▶ [TREŚĆ DOKUMENTU]
┏━━

Jak zapewne większość z was wie –
bo chwalę się tym nieprzerwanie – za 13 równych miesięcy biorę
ślub (fanfary i oklaski). Wiecie
też, że jestem istotą raczej ironiczną i sarkastyczną, dlatego
też w mojej głowie narodziła się myśl, aby przedstawiać wam –
od czasu do czasu – jak wyglądają nasze przygotowania do tego
wielkiego dnia (z którego i tak mało co będziemy
pamiętać.) Czym będzie się
to różnić od tysiąca innych blogerskich historii o wybieraniu
sali i dodatków? Cóż, nie każdy ma w sobie tyle pokładów
ironizmu co ja, więc będzie to pewnego rodzaju powiew świeżości.

┗━━

▶ [CEL ĆWICZENIA] Proszę kontynuować wpis o przygotowaniach do ślubu, zaczynając zaraz po jego ostatnim zdaniu.

▶ [SUROWE DANE]
┏━━

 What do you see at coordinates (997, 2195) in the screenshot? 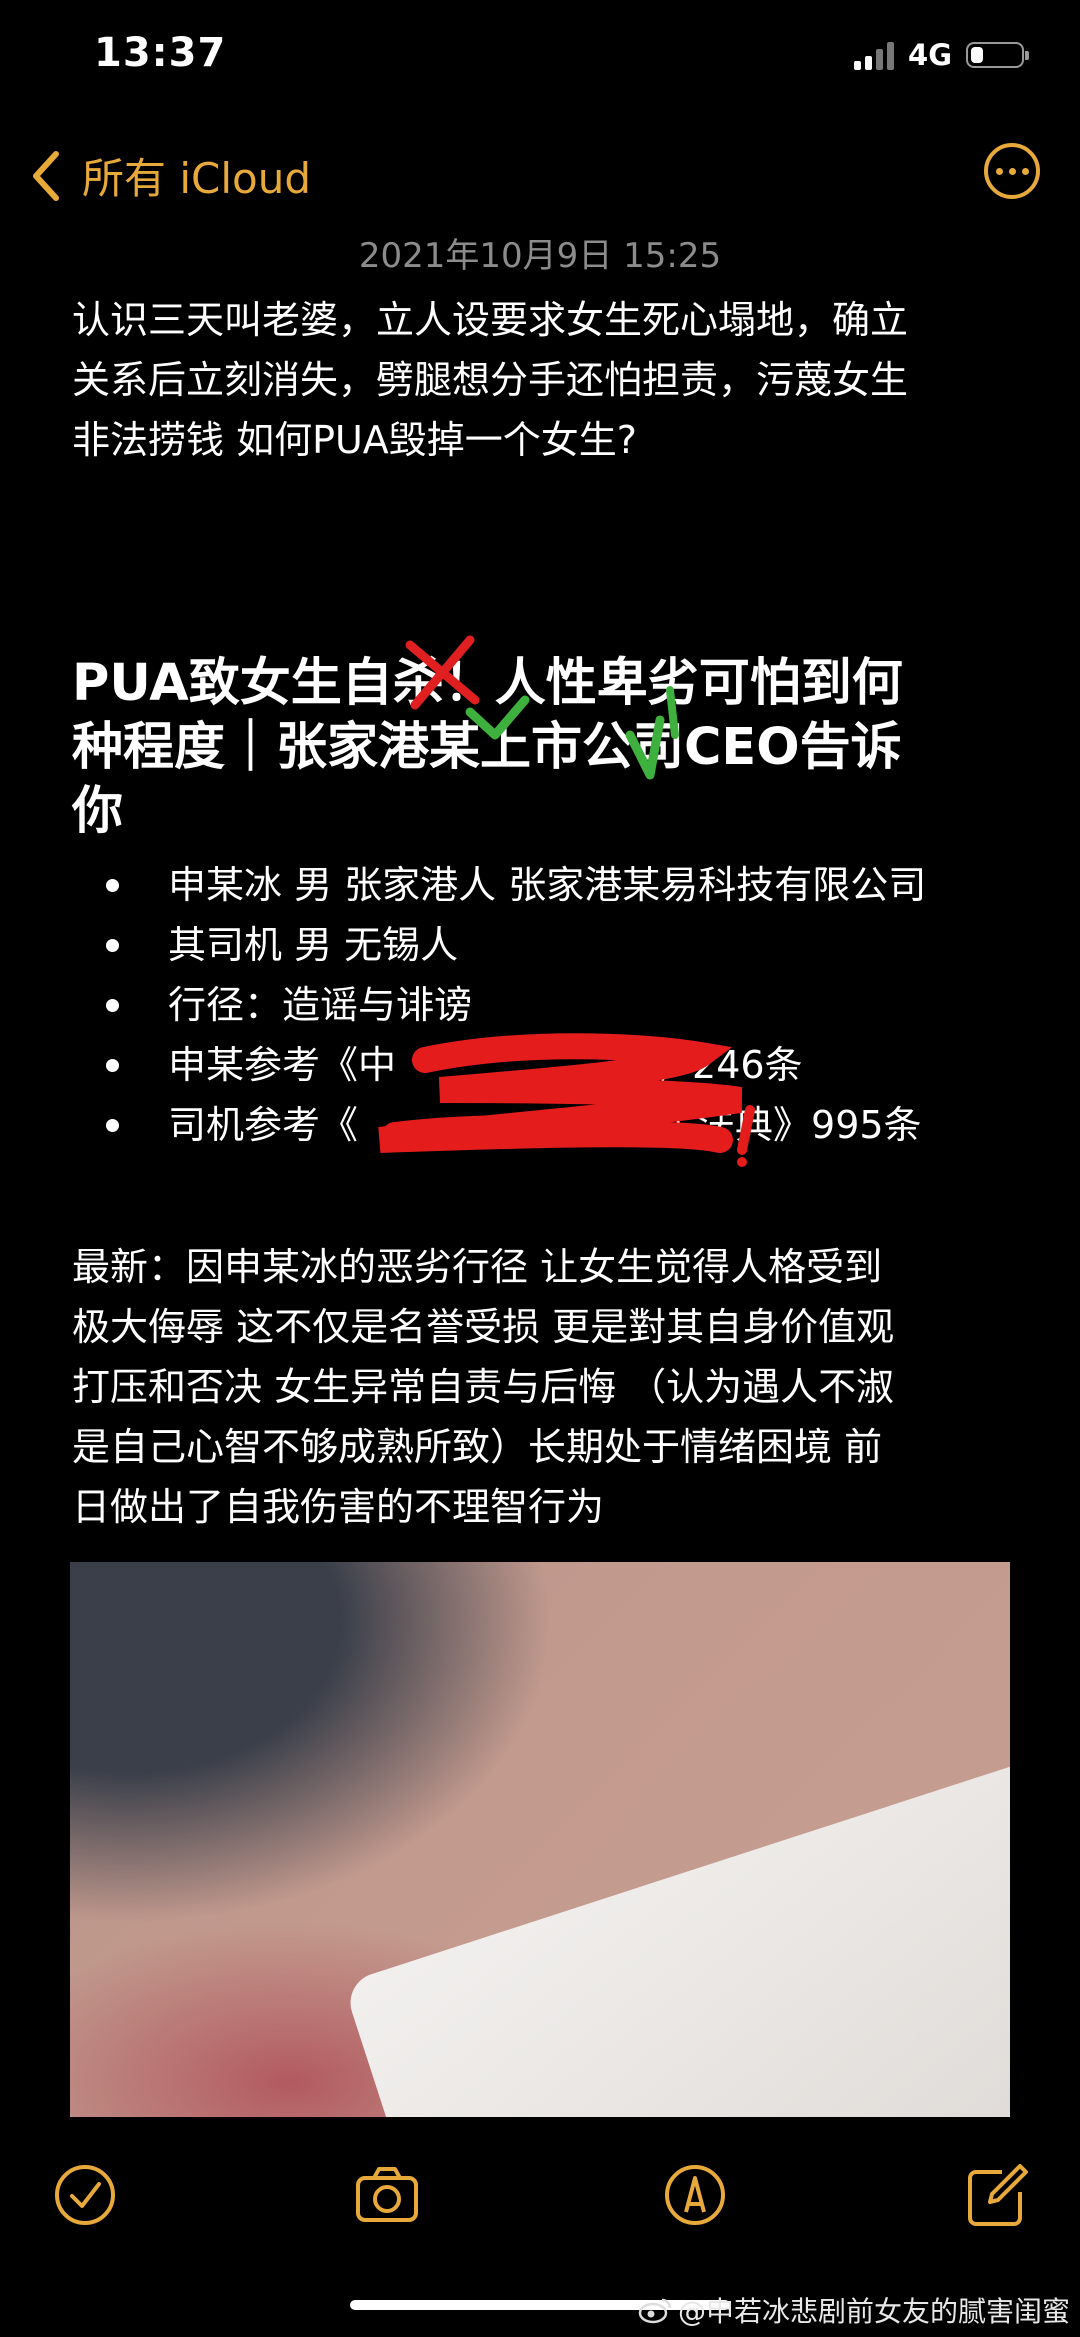
I see `compose-icon` at bounding box center [997, 2195].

┗━━

▶ [OSTATECZNA ODPOWIEDŹ]
Kiedy
więc ten chwalebny dzień zaręczyn nadszedł i minął (jak ładnie poprosicie to i o tym wam kiedyś opowiem), kiedy emocje już
opadły a wzrok przestał co chwilę kierować się na pierścionek
błyszczący się dumnie na palcu, przyszedł czas, aby wziąć się
za organizację całego przedsięwzięcia. Mieliśmy o tyle dobrze,
że szybko i bez przeszkód wybraliśmy datę (ja wybrałam).
Niestety usługodawcy nie czekali z tą akurat datą specjalnie dla
nas i żeby wybrać salę, musieliśmy się nieźle natrudzić. I o
tym właśnie dzisiaj będzie –
wybór sali.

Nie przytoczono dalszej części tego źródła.